Shaojun Xiong
Presentation
To enable support a growing global population (8.5 billion in 2030 and 10 billion in 2050), without further deteriorating Earth’s climate and biodiversity, it is pivotal to develop new technologies not only for sustainable production of healthy food, but also solutions to increase energy-and-resource efficiency and to reduce greenhouse gas emissions. One important strategy is to use local residual bioresources including crop and forest residues, for food, fuel and biomaterials in a circular economy approach. Today, food industries are energy intensive where fossil fuels are still the dominating energy resources. Existing technologies for producing second generation biofuel from biomass, e.g. bioethanol, and biomaterials are costly and have environmental issues typically due to chemical uses in the process.
In last 15 years my research has been focused on development of biological/fungal pretreatment of lignocellulosic materials to utilize residual biomass for food and bio-based products. We believe the approach of “combined production of edible mushroom and biofuels/bio-based product” will be of importance not only in Sweden but also in global aspect. The basic scientific background is that edible mushrooms, such as shiitake (Lentinula edodes) and oyster (Pleurotos spp), are white-rot fungi and protein-rich food, but can also selectively degrade lignin and hemicellulose of lignocellulose substrate they grow on. Thus after a harvest of the mushrooms, the spent mushroom substrate (SMS) is cellulose-rich and ready to be bio-converted (e.g. through enzymatical or ferment processes) to cellulosic ethanol or other cellulosic-based bioproducts without chemical pretreatment.

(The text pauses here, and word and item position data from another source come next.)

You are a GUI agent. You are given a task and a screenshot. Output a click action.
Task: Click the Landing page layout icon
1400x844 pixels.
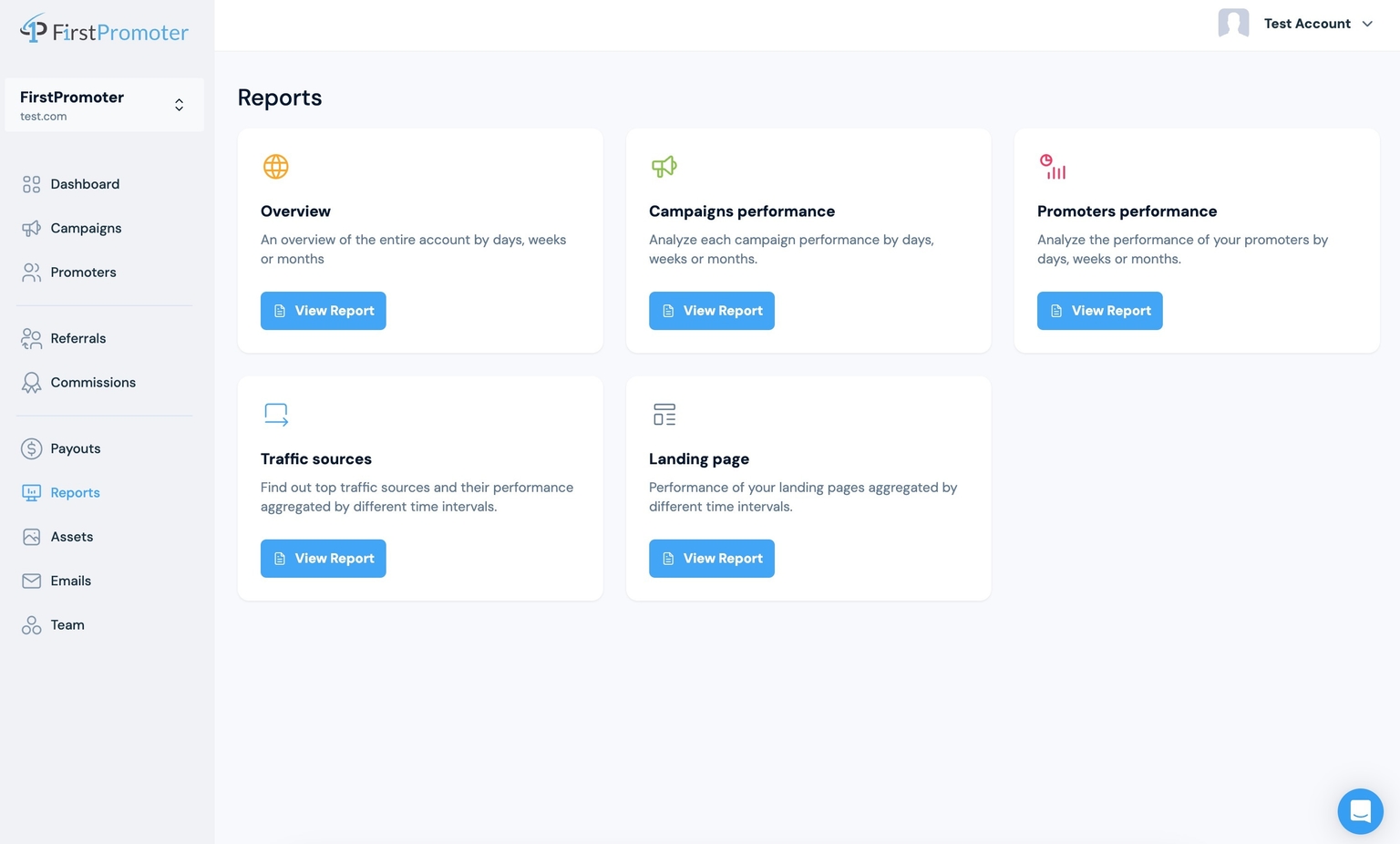[x=664, y=415]
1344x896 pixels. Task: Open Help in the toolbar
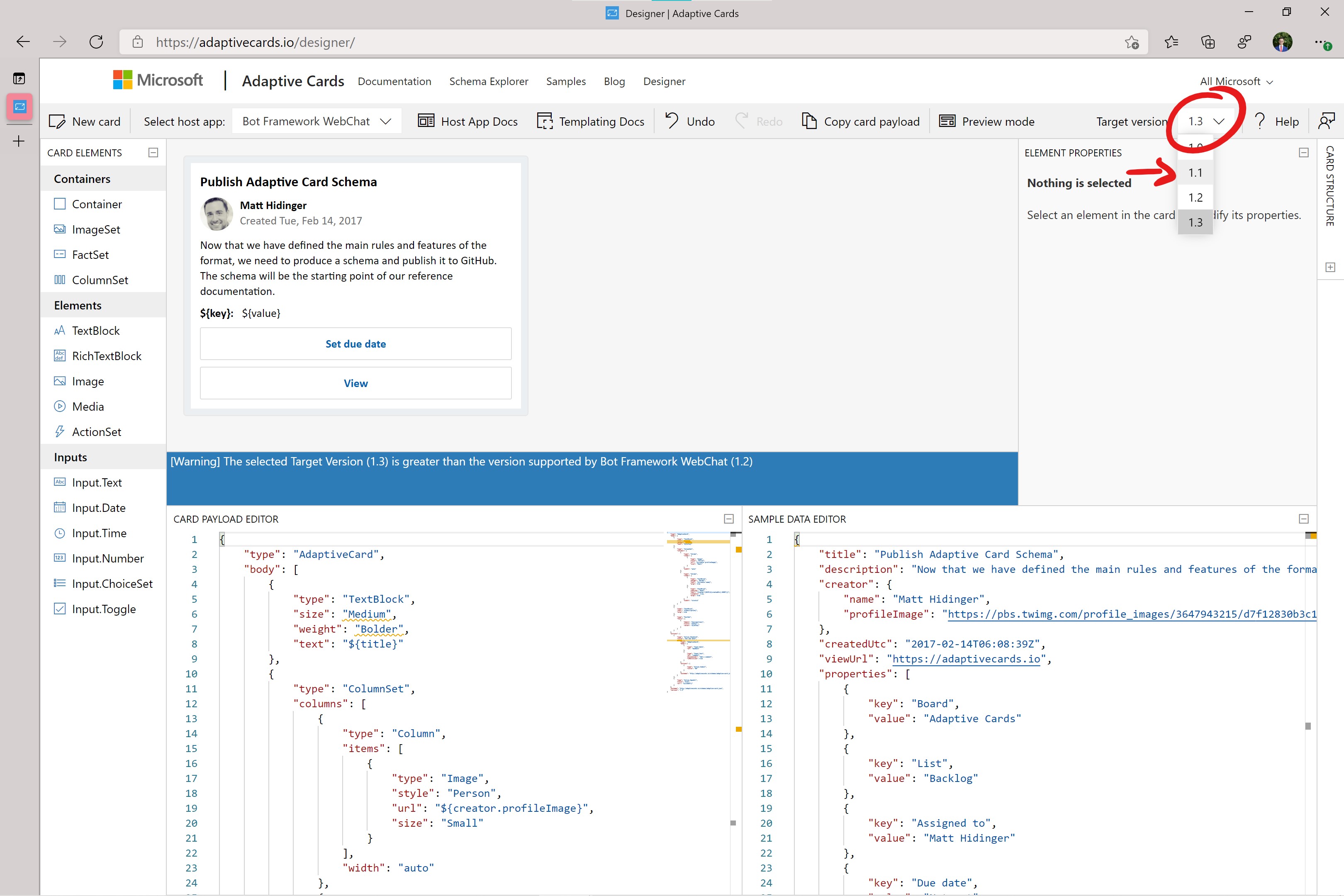[1276, 121]
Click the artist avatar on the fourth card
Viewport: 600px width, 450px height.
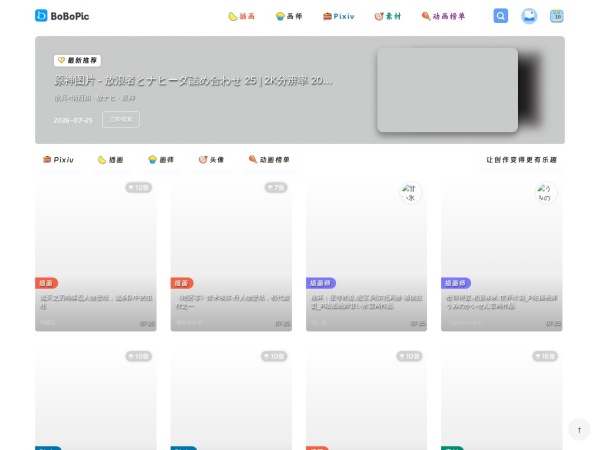546,193
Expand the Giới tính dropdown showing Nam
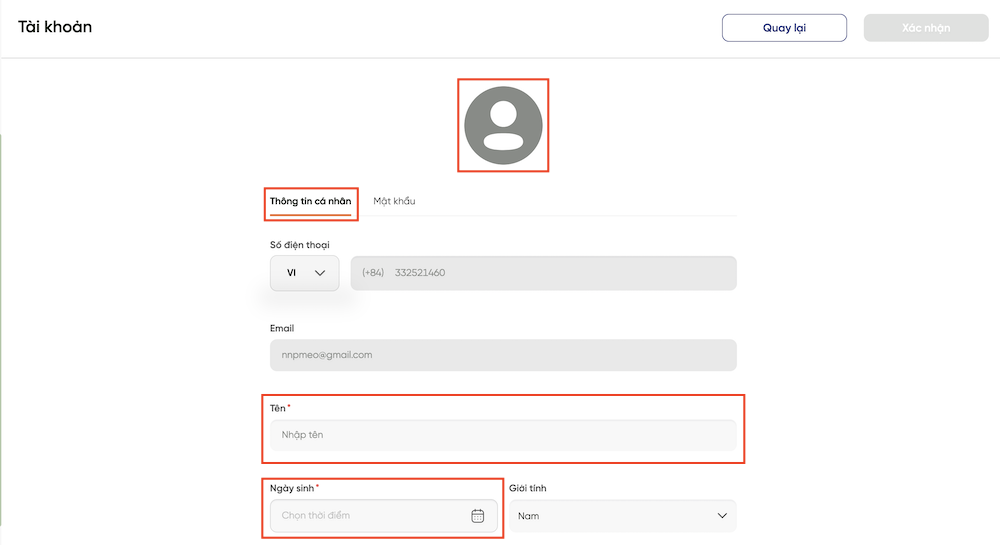Screen dimensions: 1000x545 coord(622,516)
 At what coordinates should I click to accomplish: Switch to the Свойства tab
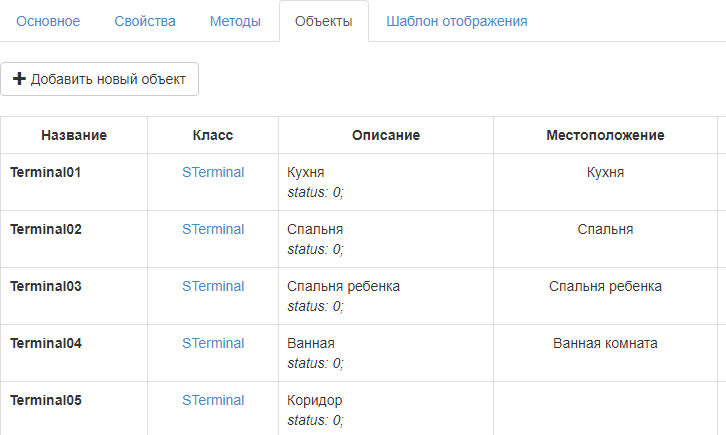[145, 21]
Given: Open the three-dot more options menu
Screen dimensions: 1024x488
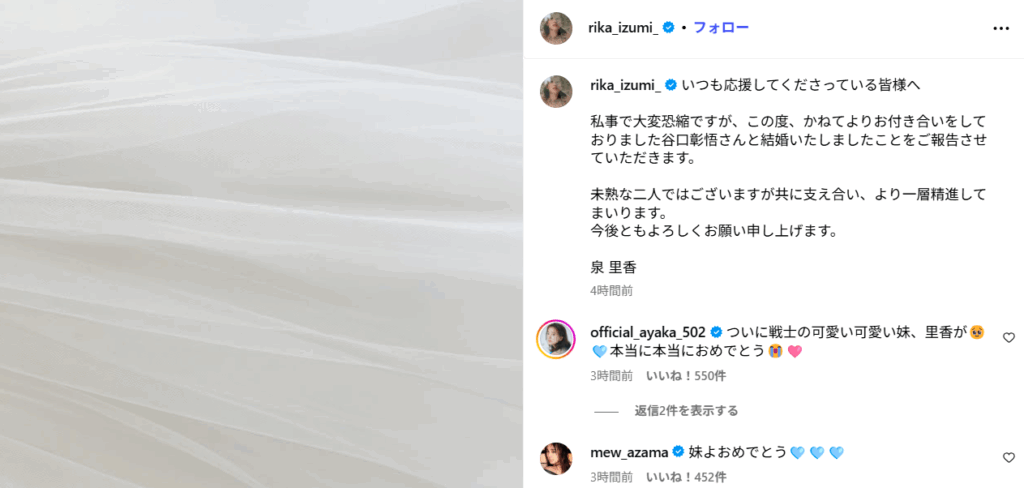Looking at the screenshot, I should point(1000,29).
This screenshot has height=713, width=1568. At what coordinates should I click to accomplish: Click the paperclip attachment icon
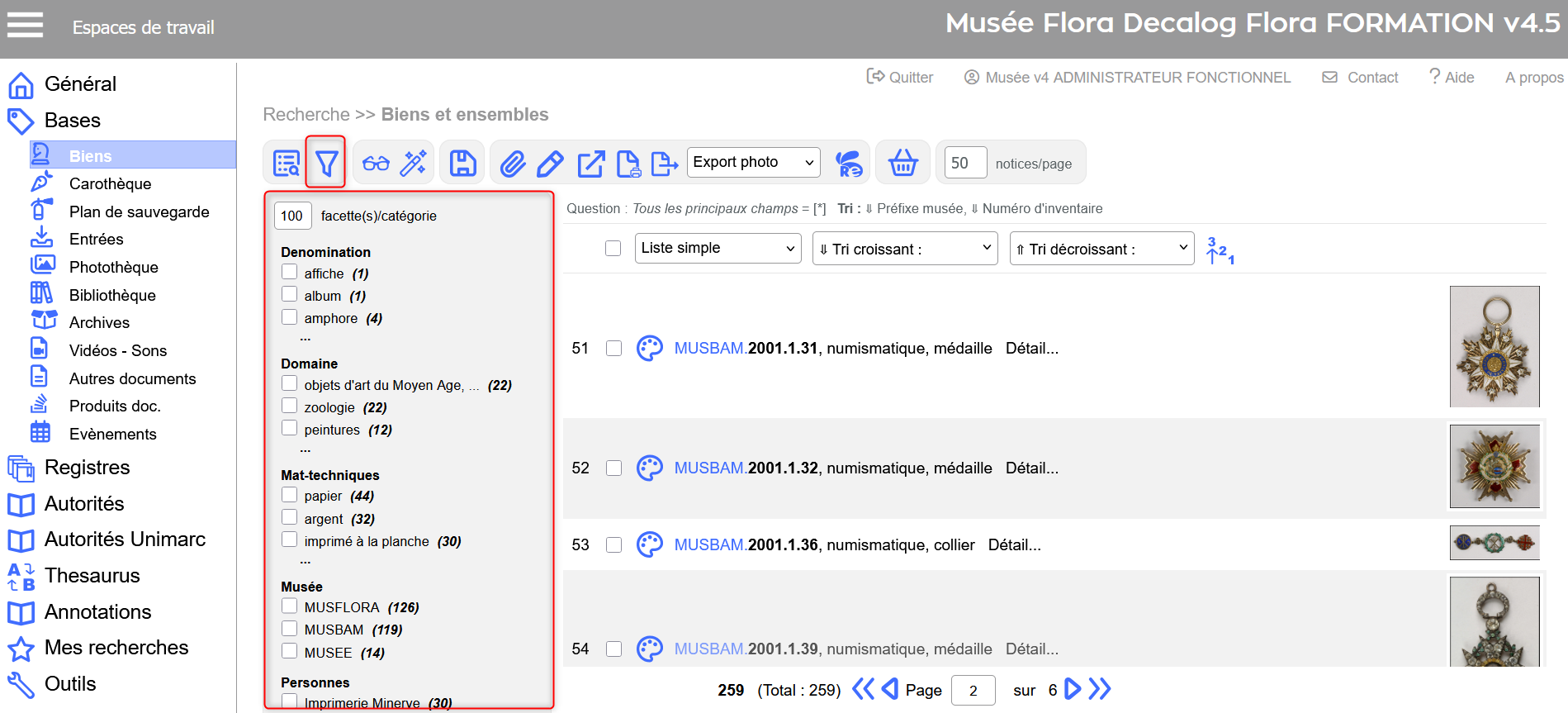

One example of our R&D work is development of “Sustainable mushroom production for dual products – food and biofuel” (IVAs-100 lista 2021 and IVAs-100 lista 2022). It includes three major innovations:
1) An efficient fungal pretreatment of lignocellulose substrate by white-rot edible-fungi to maximize lignin degradation but minimize cellulose losses. This enables using SMS directly for cellulose ethanol production, without any chemical treatment.
2) Novel processes for automatic mushroom cultivation. A patented growing device and process will allow for a robotisation of production chain possible, thus considerably reduce the labour costs and cultivation time.
3) Climate smart pasteurisation of mushroom substrate method (patented). With this method, hot air (75 – 90 °C) instead of conventional pressurised steam (121°C, 2 bar) is used, which can reduce energy use by 60% and CO2 emission by 65%.
These innovations can facilitate an industrial upscaling.
Recently, we have also explored possibilities to use SMS for functional biomaterials. It has been successfully shown that the SMS is ready to be directly processed without conventional chemical treatment to isolate cellulose and remove lignin in biomass for nanofiber production. The nanofibers are then used to produce, for example, packaging materials, film and foam. This approach can considerably reduce environmental impact related to toxic substances emitted to the environment, compared to chemical pretreatments.